Il part-time era un’opportunità, con la crisi diventa una condanna
Walter Passerini – La Stampa
In pochi anni è cresciuto del 40%, passando da tre milioni a oltre quattro milioni di persone, ma il suo cammino è lastricato di trappole. Il part time, vale a dire un orario di lavoro ridotto rispetto all’orario pieno, è passato quasi indenne dalle polemiche contro i finti contratti autonomi (lavoro a progetto, false partite Iva), ma viene spesso citato dalle statistiche nella sua versione di part time involontario, a definire un lavoro accettato in mancanza di alternative full time.

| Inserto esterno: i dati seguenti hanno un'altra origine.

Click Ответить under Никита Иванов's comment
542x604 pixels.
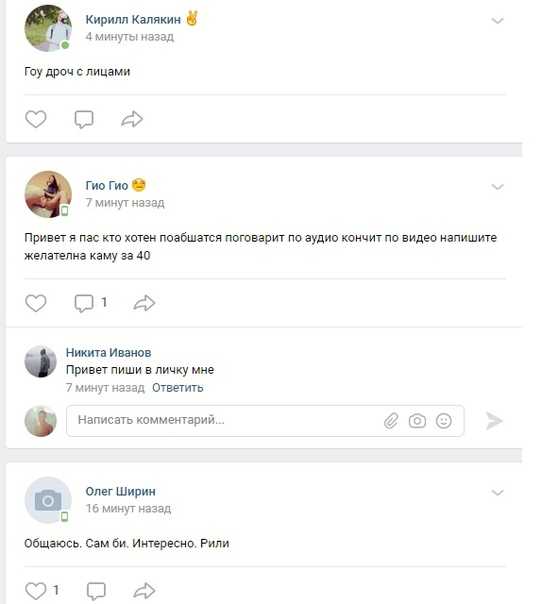point(178,388)
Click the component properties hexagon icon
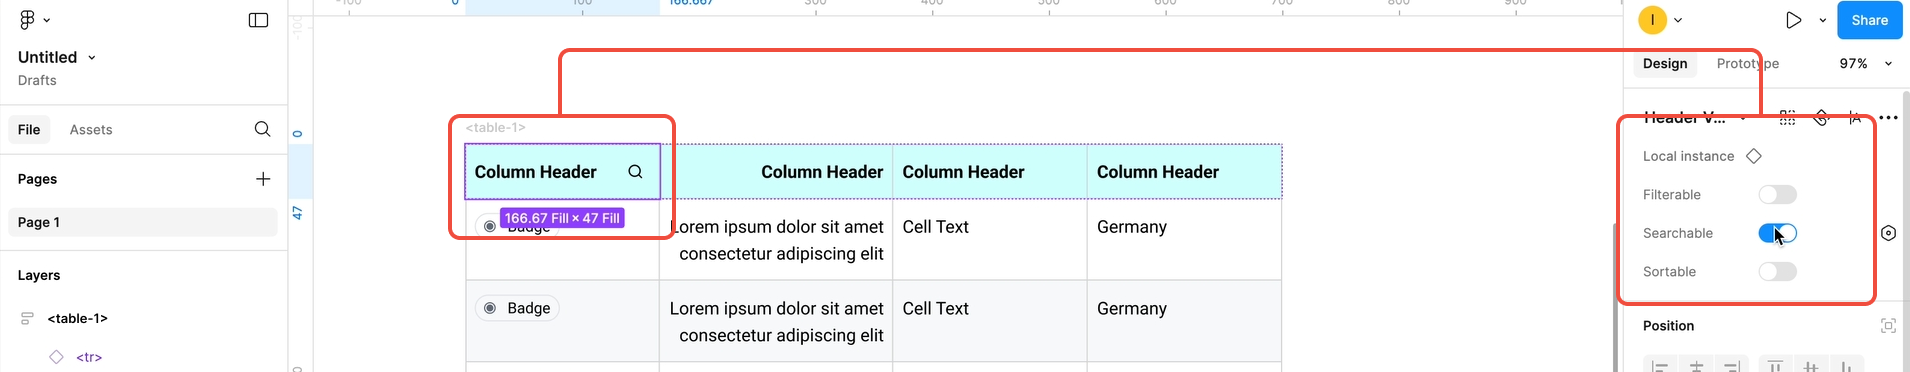The width and height of the screenshot is (1910, 372). coord(1888,233)
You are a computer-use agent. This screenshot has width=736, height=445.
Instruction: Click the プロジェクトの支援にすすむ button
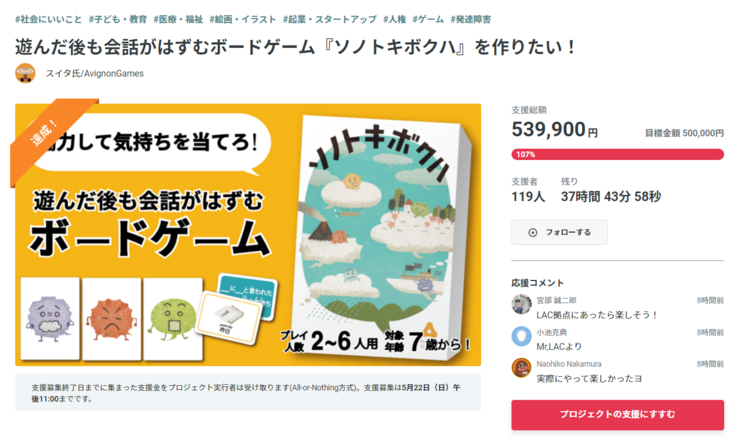pos(617,414)
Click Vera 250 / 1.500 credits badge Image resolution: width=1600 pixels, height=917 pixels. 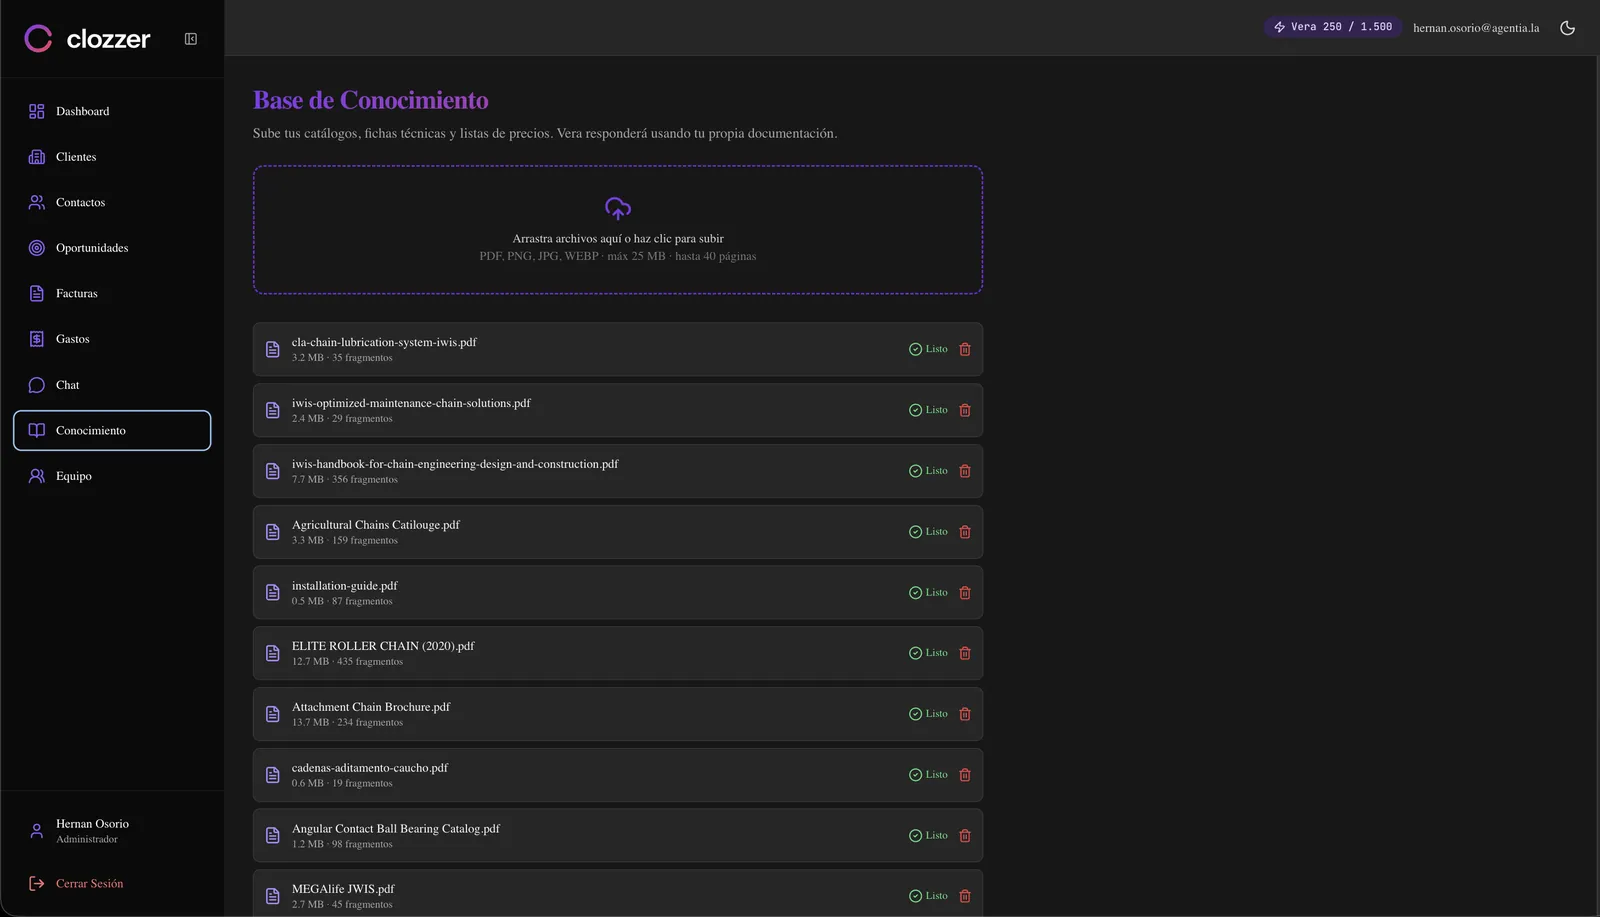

Secondo l’Istat la riduzione di orario involontaria ha un’incidenza del 63,6% sul totale dei lavoratori a tempo parziale. La formula è tradizionalmente più femminile che maschile, anche se il mix sta cambiando. Che sia verticale, orizzontale, dipendente o indipendente, il part time oltre all’involontarietà nasconde un altro terribile segreto, figlio della crisi.
Lo hanno scoperto due ricercatori Istat, Carlo De Gregorio e Annelisa Giordano, che ne scrivono in un working paper passato del tutto inosservato: «Nero a metà, contratti part-time e posizioni full-time fra i dipendenti delle imprese italiane». Dietro il linguaggio delle cifre, i ricercatori rivelano e documentano una triste pratica, quella dei falsi part time. La formula è cresciuta molto in questi anni di crisi, in particolare nel Mezzogiorno, e ha coinvolto un numero crescente di uomini. Ma mentre in Germania, per esempio, la crescita del part time si accompagna alla crescita di tutta l’occupazione, in Italia si manifestano fenomeni inversi: il part time sembra una risposta autoctona, “all’italiana”, alla crisi. Come?
I ricercatori mettono sotto la lente un campione di 113mila lavoratori dipendenti, corrispondenti all’universo di 11,8 milioni. Ne emergono un paio di eclatanti incoerenze, che fotografano due situazioni speculari e opposte: i falsi part time e i falsi full time. Incrociando i dati delle ore lavorate con quelli economici e retributivi, i ricercatori hanno scoperto che “i falsi part-time mostrano una quota pro capite di ore lavorate di poco inferiore, ma una retribuzione netta oraria di oltre il 20% più bassa, un imponibile contributivo per ora lavorata pari a circa la metà e un rapporto fra imponibile e retribuzione netta inferiore di un terzo. Questi squilibri si accentuano nel caso della componente maschile e sembrano evidenziare sia la presenza di ore lavorate e non retribuite sia la presenza di ore retribuite fuori busta, cui corrisponde evidentemente un imponibile contributivo non dichiarato”. La quota maschile di falsi part time è arrivata al 40%.
Queste incongruenze rivelano che dietro il falso part time c’è un’evasione contributiva e retributiva. Il lavoro effettivo è a tempo pieno, ma le aziende versano contributi e retribuzioni ridotte. Viene retribuito regolarmente solo il 65-70% delle ore lavorate, il resto è al nero o non pagato, come se fosse una tassa per avere un lavoro. È la prova dell’incrocio di ricatti e connivenze, di risposte illegali ai costi delle imprese e al bisogno di lavoro dei lavoratori. Ai falsi part time si accompagnano i falsi full time. Perché dichiarare un orario pieno e in realtà lavorare di meno? Per le aziende ci sono vantaggi fiscali e la costituzione di una banca di ore al nero. Per un lavoratore facilitazioni nelle graduatorie, pur avendo lavorato meno o senza essere pagato. Tragica consolazione dover pagarsi in parte un lavoro o lavorare gratis, pur di avere un lavoro.